Ci sono storie delle quali non potremmo mai fare a meno, storie che ci appartengono come un nome, un destino.


"L'amante della tigre" è una lunga narrazione-fiume che, attraverso leggende familiari, tradizioni e folklore, ci racconta l'anima di un popolo.


La protagonista è Natalia, giovane medico in un Paese balcanico uscito dalla guerra, riferimento costante della narrazione. Per lei, a contare sono soprattutto le storie che le raccontava suo nonno, quando andavano a vedere le tigri dello zoo, lui con Il libro della giungla in tasca, lei tenendolo per mano.


Il nonno le racconta la storia misteriosa di Gavran Gailé, il mitico uomo senza morte; quella di Dariša l'Orso il cacciatore tassidermista; ma soprattutto quella della tigre di Galina, giunta in montagna dallo zoo della Città bombardata a terrorizzare o a sedurre le persone che incontra.

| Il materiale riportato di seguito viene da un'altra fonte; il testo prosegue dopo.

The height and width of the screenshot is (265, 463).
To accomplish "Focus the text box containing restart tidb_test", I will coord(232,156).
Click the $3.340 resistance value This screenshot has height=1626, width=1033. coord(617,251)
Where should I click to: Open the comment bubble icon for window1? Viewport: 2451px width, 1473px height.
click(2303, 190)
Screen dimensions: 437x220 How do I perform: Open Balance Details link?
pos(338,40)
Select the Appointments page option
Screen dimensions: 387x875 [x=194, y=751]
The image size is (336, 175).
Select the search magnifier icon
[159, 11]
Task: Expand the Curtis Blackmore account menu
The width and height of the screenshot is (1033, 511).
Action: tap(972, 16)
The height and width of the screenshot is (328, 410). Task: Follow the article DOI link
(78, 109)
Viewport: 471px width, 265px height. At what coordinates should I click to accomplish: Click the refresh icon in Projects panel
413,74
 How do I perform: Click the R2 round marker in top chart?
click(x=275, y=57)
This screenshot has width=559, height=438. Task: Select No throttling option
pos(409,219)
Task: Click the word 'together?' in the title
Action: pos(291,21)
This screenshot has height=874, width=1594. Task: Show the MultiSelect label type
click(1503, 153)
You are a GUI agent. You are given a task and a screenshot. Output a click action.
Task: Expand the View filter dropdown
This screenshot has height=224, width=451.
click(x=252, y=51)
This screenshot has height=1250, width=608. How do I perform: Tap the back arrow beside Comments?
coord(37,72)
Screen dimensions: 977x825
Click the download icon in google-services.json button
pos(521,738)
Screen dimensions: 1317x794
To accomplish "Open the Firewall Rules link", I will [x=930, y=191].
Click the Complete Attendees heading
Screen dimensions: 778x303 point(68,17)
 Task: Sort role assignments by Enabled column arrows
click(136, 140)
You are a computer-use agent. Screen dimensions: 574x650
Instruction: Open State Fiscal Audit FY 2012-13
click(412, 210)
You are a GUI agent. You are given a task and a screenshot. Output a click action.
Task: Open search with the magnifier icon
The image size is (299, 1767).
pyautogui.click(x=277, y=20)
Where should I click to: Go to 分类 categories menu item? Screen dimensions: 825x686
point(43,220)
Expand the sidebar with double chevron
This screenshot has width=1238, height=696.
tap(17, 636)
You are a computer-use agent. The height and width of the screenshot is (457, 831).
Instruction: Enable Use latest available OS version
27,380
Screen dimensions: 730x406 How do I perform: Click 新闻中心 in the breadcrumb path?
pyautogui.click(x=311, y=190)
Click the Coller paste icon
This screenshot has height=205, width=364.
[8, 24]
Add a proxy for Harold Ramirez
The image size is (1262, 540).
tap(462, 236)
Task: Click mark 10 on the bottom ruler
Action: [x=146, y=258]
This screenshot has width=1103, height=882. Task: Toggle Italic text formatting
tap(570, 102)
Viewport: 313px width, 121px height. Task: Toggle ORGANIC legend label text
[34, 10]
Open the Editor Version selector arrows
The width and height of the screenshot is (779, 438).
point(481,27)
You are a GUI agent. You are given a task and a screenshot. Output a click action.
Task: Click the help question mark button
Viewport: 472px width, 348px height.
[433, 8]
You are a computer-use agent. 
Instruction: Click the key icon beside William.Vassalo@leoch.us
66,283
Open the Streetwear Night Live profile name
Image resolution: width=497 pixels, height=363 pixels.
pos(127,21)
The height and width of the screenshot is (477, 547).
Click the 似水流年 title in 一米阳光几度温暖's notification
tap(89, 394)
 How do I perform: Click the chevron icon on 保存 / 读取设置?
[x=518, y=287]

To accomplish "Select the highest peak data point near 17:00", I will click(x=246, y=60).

E adesso che il nonno se ne è andato per sempre, tocca a Natalia provare a far luce sul mistero dei suoi ultimi giorni. E insieme riavvolgere il filo di quelle storie, per ritrovare finalmente il bandolo, doloroso e irrinunciabile, della memoria. 


Dolore, perdita, speranze ci vengono raccontate in maniera sublime, con uno stile che è proprio (ed unico) dei cantastorie nati e Tea Obreht, classe 1985, lo è senza ombra di dubbio.


"L'amante della tigre" (uscito nel 2011) è un romanzo senza tempo, capace di raccontare cosa vuol dire vivere in un paese che ha affrontato l’orrore della guerra civile.


Un romanzo particolare, dai toni velatamente gotici, dallo stile possente, da una narrazione ben strutturata, che verrà apprezzata da chi professa un amore scontinato per le storie e per la magia che la parola riesce a compiere, come un prodigio. 


Non fatevi tradire dal titolo, niente di melenso, e sdolcinato, questa è una storia che sa far male, Morte e Vita sono i veri protagonisti.

Alcuni non hanno apprezzato questo vagare di storia in storia, che io invece ho amato tantissimo. Verso la chiusura del romanzo tutto (o quasi) prenderà il suo posto, a noi rimane un animo arricchito di pura Bellezza.